● **Alıntı**:
Tarih kitaplarından okumak yerine, kısmette kendisini bizzat yaşamak varmış. Pandemi de artık zamanla tozlanacak sayfalardaki yerini bizim jenerasyonla birlikte alıyor. Süreci sıcağı sıcağına yaşadığımız bu dönem içinde ise topyekün mücadelemiz tüm hızıyla devam ediyor. “Ne yapmalı, ne etmeli, ne olacak” derken “etkiye tepki” refleks reaksiyonlarla, hem özel, hem de iş hayatlarımızda dinamik kalmaya ve tabiri caizse aslında “hayatta ve ayakta kalmaya” çalışıyoruz.

Hatırlayacaklar bilir, 2016 sürümünde, iş hayatında “sihirli formüller” değil, “sihirli dokunuşlar” vardır, onlar iş yapar ve fark yaratır demiştik, pek tabiidir ki demeye bugün de devam ediyoruz. Başarı yolunda “7 Sihirli Dokunuş” hala hayati önemini korumaya devam ediyor. Herakles’e atfedilen “Değişmeyecek tek şey değişimin kendisidir” sözünden yola çıkarak, dokunuşlardaki değişim ve gelişime yine birlikte bir bakalım, her daim zor iş hayatı koşullarında önemi ise hiç değişmeyecek olan “karlılık yönetimi” prensiplerini tekrar hatırlayalım.

● **Sorun**: Pandemi döneminde iş hayatı ve karlılık yönetimi üzerine olan yukarıdaki yazının devamını, son cümlesinden sonra gelecek bölümü yazarak verin.

● **Kaynak Malzeme**:
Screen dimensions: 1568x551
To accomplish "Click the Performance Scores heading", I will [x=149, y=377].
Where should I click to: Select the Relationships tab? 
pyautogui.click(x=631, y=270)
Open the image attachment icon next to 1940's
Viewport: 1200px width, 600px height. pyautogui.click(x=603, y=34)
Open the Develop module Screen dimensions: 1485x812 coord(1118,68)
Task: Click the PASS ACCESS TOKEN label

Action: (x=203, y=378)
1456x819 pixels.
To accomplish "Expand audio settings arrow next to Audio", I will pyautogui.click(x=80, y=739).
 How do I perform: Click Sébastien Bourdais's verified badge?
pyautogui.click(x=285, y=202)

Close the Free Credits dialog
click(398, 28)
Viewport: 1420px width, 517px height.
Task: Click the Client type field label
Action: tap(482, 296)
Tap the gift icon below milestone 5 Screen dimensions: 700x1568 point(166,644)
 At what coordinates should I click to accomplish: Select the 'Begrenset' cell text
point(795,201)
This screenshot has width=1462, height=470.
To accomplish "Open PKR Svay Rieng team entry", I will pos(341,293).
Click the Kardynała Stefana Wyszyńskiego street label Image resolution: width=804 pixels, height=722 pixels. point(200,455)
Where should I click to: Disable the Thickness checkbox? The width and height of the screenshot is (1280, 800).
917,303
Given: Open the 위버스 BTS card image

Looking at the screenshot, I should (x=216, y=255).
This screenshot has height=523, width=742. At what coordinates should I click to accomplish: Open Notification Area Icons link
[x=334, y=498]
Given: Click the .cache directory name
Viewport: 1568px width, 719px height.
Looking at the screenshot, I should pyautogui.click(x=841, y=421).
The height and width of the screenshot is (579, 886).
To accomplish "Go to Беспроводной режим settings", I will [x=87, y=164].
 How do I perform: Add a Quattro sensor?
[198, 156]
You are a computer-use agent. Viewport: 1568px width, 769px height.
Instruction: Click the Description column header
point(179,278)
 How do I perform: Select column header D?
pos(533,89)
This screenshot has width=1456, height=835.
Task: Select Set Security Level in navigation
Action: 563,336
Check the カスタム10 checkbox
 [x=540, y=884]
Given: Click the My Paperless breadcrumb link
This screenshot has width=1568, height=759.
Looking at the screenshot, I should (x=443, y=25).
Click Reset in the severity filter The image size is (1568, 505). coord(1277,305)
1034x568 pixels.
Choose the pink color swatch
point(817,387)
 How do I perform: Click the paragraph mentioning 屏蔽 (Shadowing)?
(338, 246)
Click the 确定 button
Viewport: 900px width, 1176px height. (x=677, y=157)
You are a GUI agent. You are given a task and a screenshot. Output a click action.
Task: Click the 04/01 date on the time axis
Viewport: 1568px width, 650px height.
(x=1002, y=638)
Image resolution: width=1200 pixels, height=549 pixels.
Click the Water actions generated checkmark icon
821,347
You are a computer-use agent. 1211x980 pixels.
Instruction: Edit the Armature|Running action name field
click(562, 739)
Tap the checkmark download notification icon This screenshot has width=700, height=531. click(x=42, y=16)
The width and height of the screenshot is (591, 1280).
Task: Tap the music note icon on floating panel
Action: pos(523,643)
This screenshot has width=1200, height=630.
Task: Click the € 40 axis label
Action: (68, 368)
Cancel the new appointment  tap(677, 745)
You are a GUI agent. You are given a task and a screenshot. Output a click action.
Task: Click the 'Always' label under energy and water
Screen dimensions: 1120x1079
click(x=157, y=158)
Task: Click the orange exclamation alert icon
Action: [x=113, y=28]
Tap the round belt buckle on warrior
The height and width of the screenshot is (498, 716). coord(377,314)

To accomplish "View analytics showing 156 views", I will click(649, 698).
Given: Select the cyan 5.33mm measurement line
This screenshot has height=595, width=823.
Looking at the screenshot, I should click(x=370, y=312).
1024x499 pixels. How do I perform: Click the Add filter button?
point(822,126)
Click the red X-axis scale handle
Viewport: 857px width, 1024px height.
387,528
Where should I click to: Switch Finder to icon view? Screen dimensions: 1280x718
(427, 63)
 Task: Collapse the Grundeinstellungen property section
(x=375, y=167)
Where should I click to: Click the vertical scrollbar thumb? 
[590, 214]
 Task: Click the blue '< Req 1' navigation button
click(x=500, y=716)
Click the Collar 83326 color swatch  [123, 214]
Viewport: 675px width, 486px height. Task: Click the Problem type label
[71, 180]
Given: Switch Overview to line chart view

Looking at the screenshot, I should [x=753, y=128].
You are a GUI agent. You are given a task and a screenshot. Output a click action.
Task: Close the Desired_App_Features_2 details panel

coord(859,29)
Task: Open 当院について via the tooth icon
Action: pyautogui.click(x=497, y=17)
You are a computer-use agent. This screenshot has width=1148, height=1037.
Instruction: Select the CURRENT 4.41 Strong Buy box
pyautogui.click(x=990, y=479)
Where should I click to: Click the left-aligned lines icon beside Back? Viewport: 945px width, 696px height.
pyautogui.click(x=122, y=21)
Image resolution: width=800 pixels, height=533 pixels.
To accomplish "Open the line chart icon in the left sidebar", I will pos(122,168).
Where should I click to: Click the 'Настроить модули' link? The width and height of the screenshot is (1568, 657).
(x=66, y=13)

● **Alıştırma Sonucu**:
Ne demiştik, ne oldu? Pandemi süreci ve ötesinde, yarın ne olmaya devam edecek?

Demiştik ki:

  • Maliyetleri değil, kayıpları azaltın; kalitesizlik en büyük maliyettir.

Ve eklemiştik:

Maliyet kısma, otel yönetimlerimize her zaman çekici gelmiştir ve tasarruf edilen maliyet doğrudan kar artışı olarak algılanır. Bu uygulamalar yapıldıkları anlarda iyi sonuçlar verebilirler ancak her ne olursa olsun yararları sürekli değildir. Gerçek şudur ki; başınız ağrıdığında aspirin içersiniz, ama sürekli aspirinle beslenerek yaşamınızı sürdüremezsiniz.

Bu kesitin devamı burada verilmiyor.